To find the optimal frequency of sub-bands, Figs. 7 and 8 show the short-term Fourier transform of the EEG signal from both the BCI competition and the in-house datasets. The time-frequency diagram of the short-time Fourier transform can be used to analyze the changes in the power spectrum during motor imagery, especially for event synchronization and desynchronization. After observing the time-frequency spectrum of the left/right-hand motor imagery modes in Figs. 7 and 8, we can clearly observe the phenomenon of synchronization and desynchronization, which appear in frequency bands of 7.5 Hz± 2.5 Hz\(\sim \)13.5 Hz± 2.5 Hz and 15.5 Hz± 2.5 Hz\(\sim \)25 Hz± 2.0 Hz In fact, these frequency bands are close to the μ and β rhythms. Therefore, the optimal frequency of the sub-band in the MRGF method depends on the frequency band, which can cause synchronization and desynchronization. In addition, to capture more information, we used a total band of 7-35 Hz as the sub-band frequency. Thus, three sub-bands of μ and β rhythms and the total band are used in the proposed method.

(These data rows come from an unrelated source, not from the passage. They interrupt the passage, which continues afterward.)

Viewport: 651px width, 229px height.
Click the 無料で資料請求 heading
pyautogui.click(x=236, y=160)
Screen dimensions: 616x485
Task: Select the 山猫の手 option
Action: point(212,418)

(II) Analysis of selected features:

In graph fusion processing, we retain features with high mutual information values and remove the low-value features. The key problem that remains is how to determine the number of selected features. Figure 9 shows the mutual information entropy of the features and the ratio of the selected features to the total features. We rank the entropy value of the features from high to low. As shown in Fig. 9, a larger entropy ratio can be obtained when more features are selected. A large entropy ratio indicates that the selected features accurately represents the total features. However, if the number of selected features is too large, it will lead to high computational cost. Consequently, the number of selected features must be determined by achieving a trade-off between the degree of representation and computational costs. As shown in Fig. 9, we can obtain 25 for the BCI competition dataset and 12 for the in-house dataset.

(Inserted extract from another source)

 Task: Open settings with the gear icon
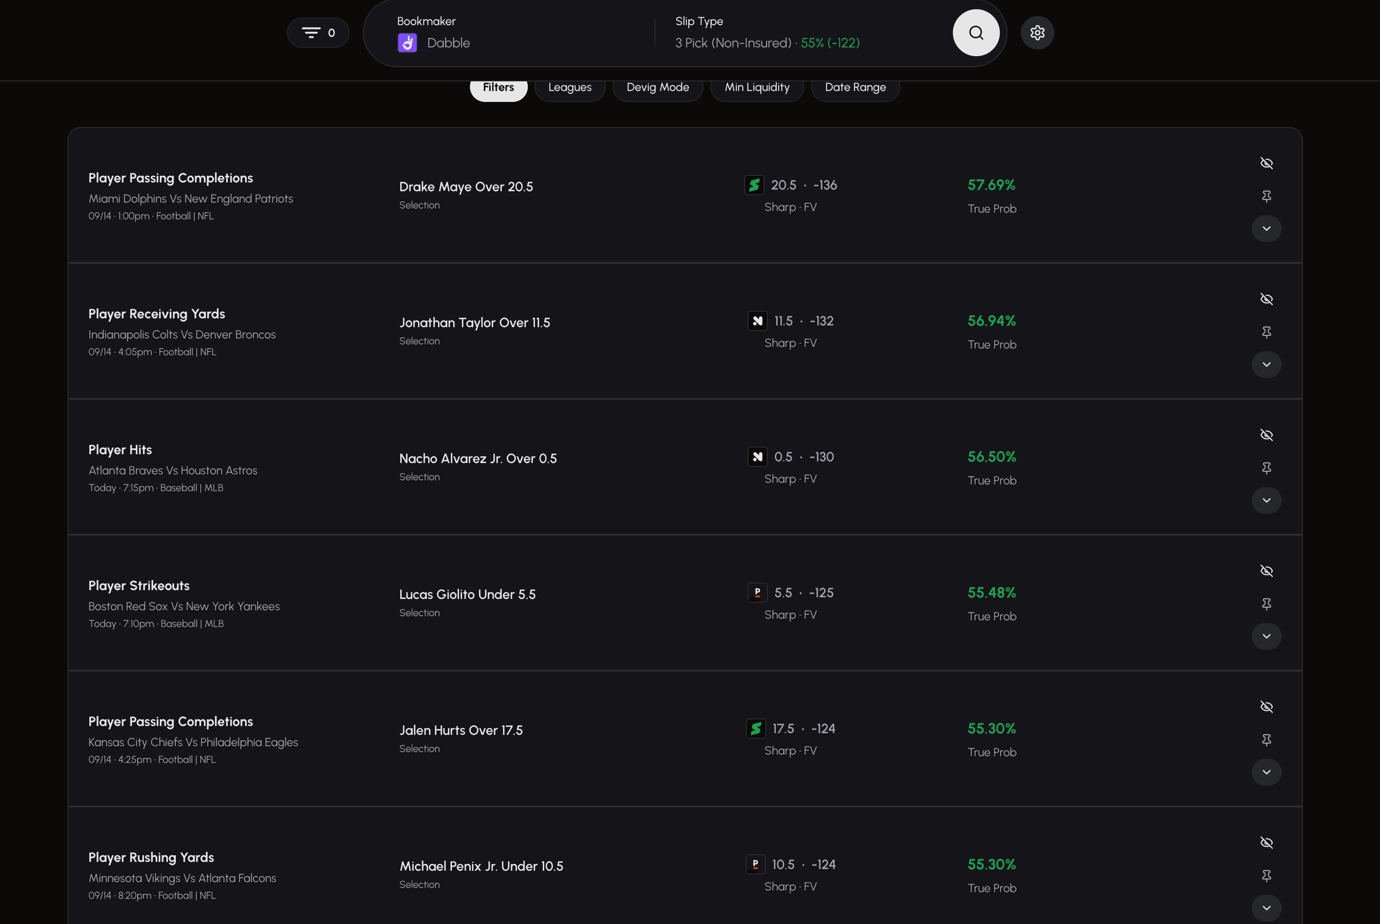pyautogui.click(x=1037, y=32)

(III) Selection of dimension of embedding:

After setting the frequency of the sub-band and the number of selected features, we could determine the dimensions of embedding using a cross-validation procedure. Tables 3 and 4 show the cross-validation results of the BCI competition dataset and in-house dataset, while the dimension of the embedding changes. In Table 3, the highest mean accuracy of 70.11 % is obtained when the embedding dimension is 10. In Table 4, the highest mean accuracy of 86.34 % is obtained when the embedding dimension is 6.

Fig. 7

Time-frequency analysis for subject 3 on BCI competition dataset. a) Time-frequency spectrum of electrode C3 in the left hand motor imagery; b) Time-frequency spectrum of electrode C4 in the left hand motor imagery; c)Time-frequency spectrum of electrode C3 in the right hand motor imagery; (d)Time-frequency spectrum of electrode C4 in the right hand motor imagery

Fig. 8

Time-frequency analysis for subject 2 on in-house dataset. a) Time-frequency spectrum of electrode C3 in the left hand motor imagery; b) Time-frequency spectrum of electrode C4in the left hand motor imagery; c)Time-frequency spectrum of electrode C3in the right hand motor imagery; (d)Time-frequency spectrum of electrode C4in the right hand motor imagery

Fig. 9

The entropy value and percentage of feature. a) subject 1 of BCI competition dataset; b) subject 1 of in-house dataset

Table 3 2008 BCI dataset IIa: CLASSIFICATION ACCURACY IN 10-FOLD CROSS-VALIDATION

Table 4 In-house dataset: CLASSIFICATION ACCURACY IN 10-FOLD CROSS-VALIDATION

4 Conclusions

To extract the spatial and spectral features from EEG signals, we construct multiple Riemannian graphs corresponding to multiple sub-frequency bands and fuse them into a unified graph. Experimental results on the BCI competition and an in-house dataset show that the proposed MRGF can capture discriminative features and lead to high classification performance. The proposed methods can also be applied to many other pattern-recognition problems with input data in the form of SPD matrices.